John stopped breathing, shock rending his lungs useless. He closed his eyes and forced in a breath through his nose and spoke.“Who are you?” 

"No one of your concern Captain.” The other man, for the voice was certainly male, said with the kind of faux casual tone that grated on every last nerve John had.

“What do you want?” John’s tone was almost pleasant as he spoke, but he had no doubts that the other man could hear the undercurrent of iron in it.

“I want you to reconsider getting to know Sherlock Holmes." John’s heart thumped heavily against his chest as his mind went blank. His mark at the sound of Sherlock Holmes flared through his chest sending tendrils of hot cold sensation through every nerve ending in his body. 

John narrowed his eyes at the now familiar feeling of his mark reacting to his soulmates name as his annoyance with the man skyrocketed. His hand clenched into a fist but the smile on his face was pleasant, at least it would seem to be to people who didn't know him. "Why do you care that I don't want to meet Sherlock?”
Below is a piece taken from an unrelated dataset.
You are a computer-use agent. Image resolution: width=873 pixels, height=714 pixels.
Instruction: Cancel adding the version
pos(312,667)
Silence rang through clear on the other end, a silence that should have given the impression that the man was thinking it over, but John didn’t quite believe that. The silence was too measured, like a stage performance, designed to leave that impression, an idea that solidified as the man continued speaking. “I find myself invested in his life and in his continued wellbeing. Unfortunately he requires his errant soulmate to keep him healthy so I find myself in the unenviable position of having to convince you to accept the fact that you need him.”
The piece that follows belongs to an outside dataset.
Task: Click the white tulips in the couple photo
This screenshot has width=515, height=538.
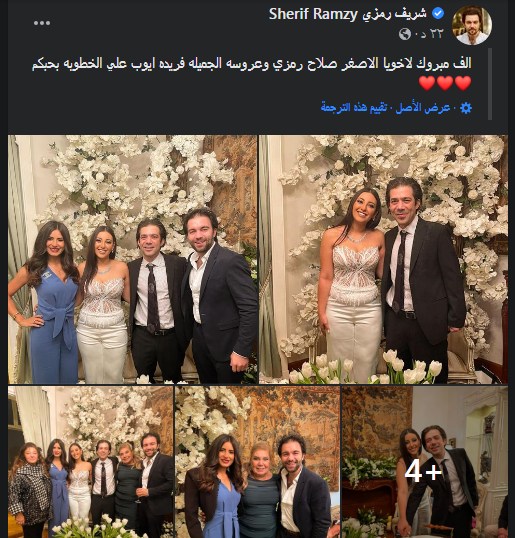Action: (365, 370)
“You're not my soulmate so I don't see how it is any of your business." John said with the calm even tone of a man who had faced death head on and lived.

"It could be.” The man said softly as though it could be denied but everything else in his voice painted it as fact, he might as well have said, it is my business.

"No it really couldn't." John’s free hand cured and uncurled into a fist by his side.

"And how would you know you've never met him?" The man laughed snidely the sound distorted by static.

"This mark we have might say that I belong to Sherlock and he belongs to me, but that doesn't mean I believe it.” Hurt thrummed hot and angry in his chest salt rubbed into a self inflicted wound.

The other man hummed. “And what do you believe?”

“I believe that I might have some choice in this, that my life is mine to do with as I please. This mark whatever it is, it’s not me, it does not control me." John grasped at the mark beneath his shirt his nail digging into the sensitive skin. He stopped and lowered his hand flushing in embarrassment even though he wasn’t entirely sure the man was watching him.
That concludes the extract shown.